**YOUR OBJECTIVE**
How many of the lines below have "agent" in them? Say the number and nothing more.

**DATA TO EXAMINE**
───

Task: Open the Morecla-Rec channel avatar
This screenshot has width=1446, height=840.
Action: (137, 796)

───

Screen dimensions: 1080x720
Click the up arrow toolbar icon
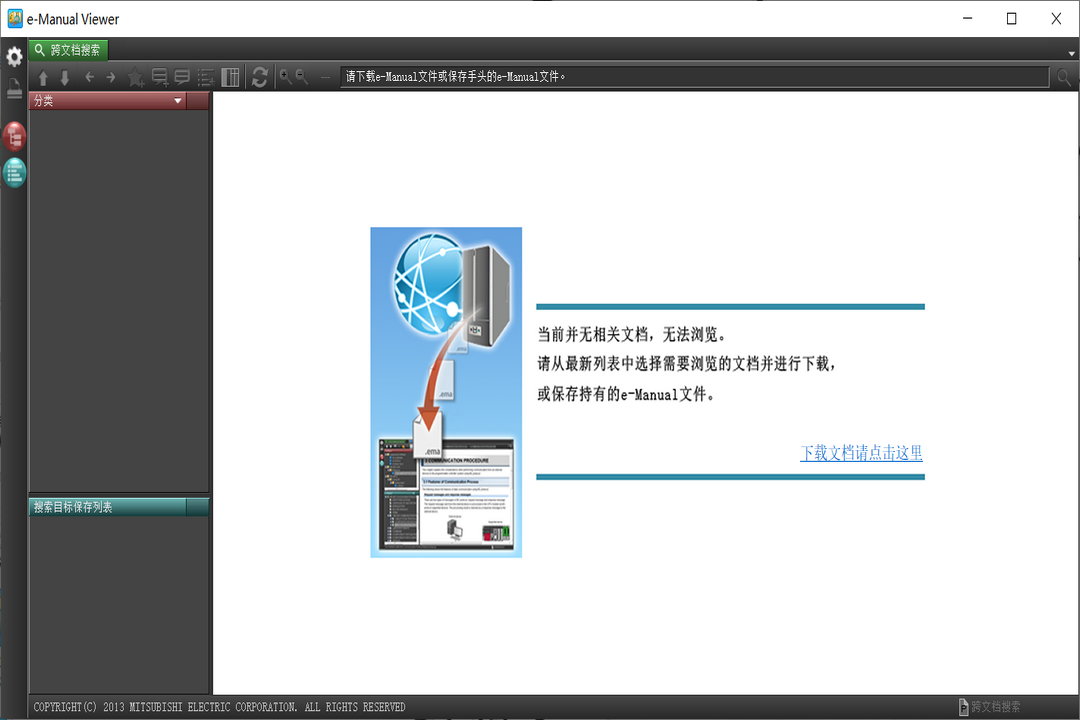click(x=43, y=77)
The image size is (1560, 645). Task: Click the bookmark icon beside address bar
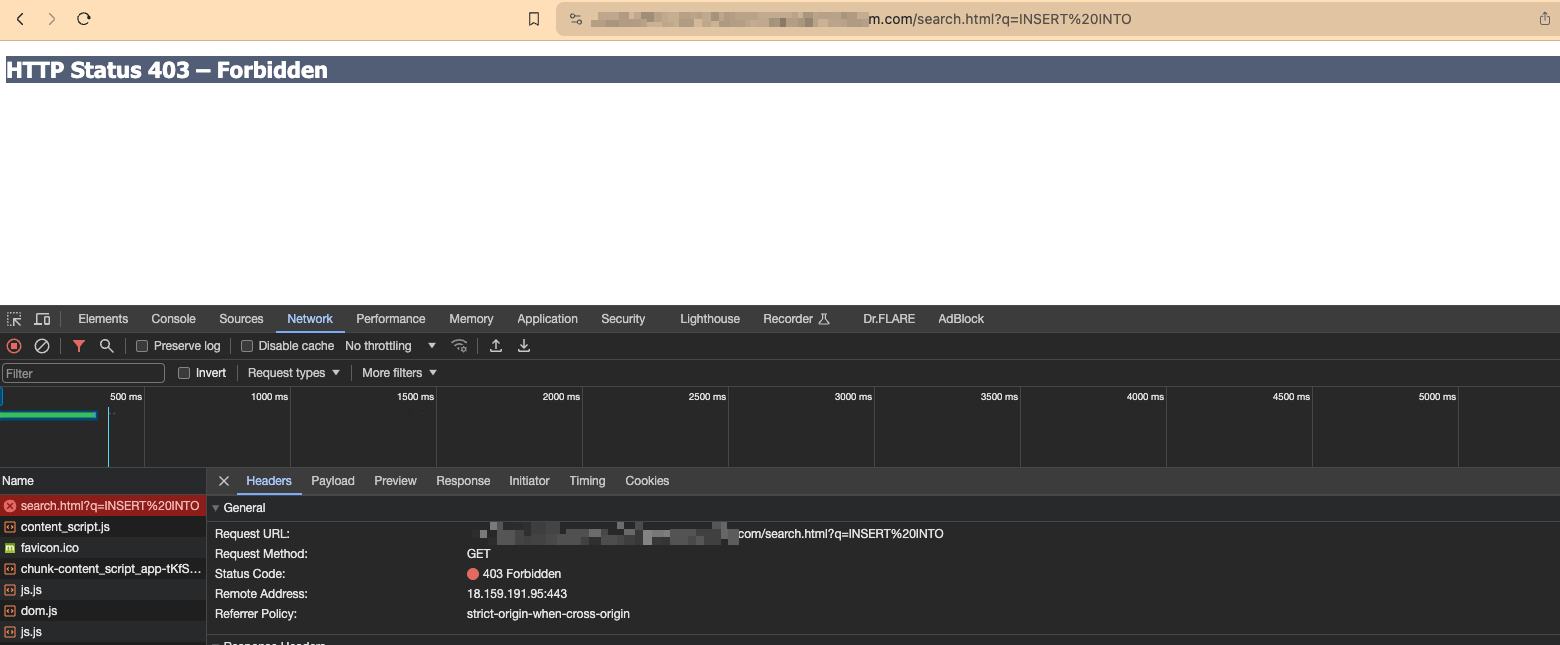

───

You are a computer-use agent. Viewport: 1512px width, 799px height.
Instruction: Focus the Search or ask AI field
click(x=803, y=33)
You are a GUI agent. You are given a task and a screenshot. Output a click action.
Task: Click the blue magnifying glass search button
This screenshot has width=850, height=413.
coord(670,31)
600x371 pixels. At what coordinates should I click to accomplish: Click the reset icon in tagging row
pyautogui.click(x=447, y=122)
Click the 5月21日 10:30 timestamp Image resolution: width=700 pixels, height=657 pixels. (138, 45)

───

**OUTPUT**
2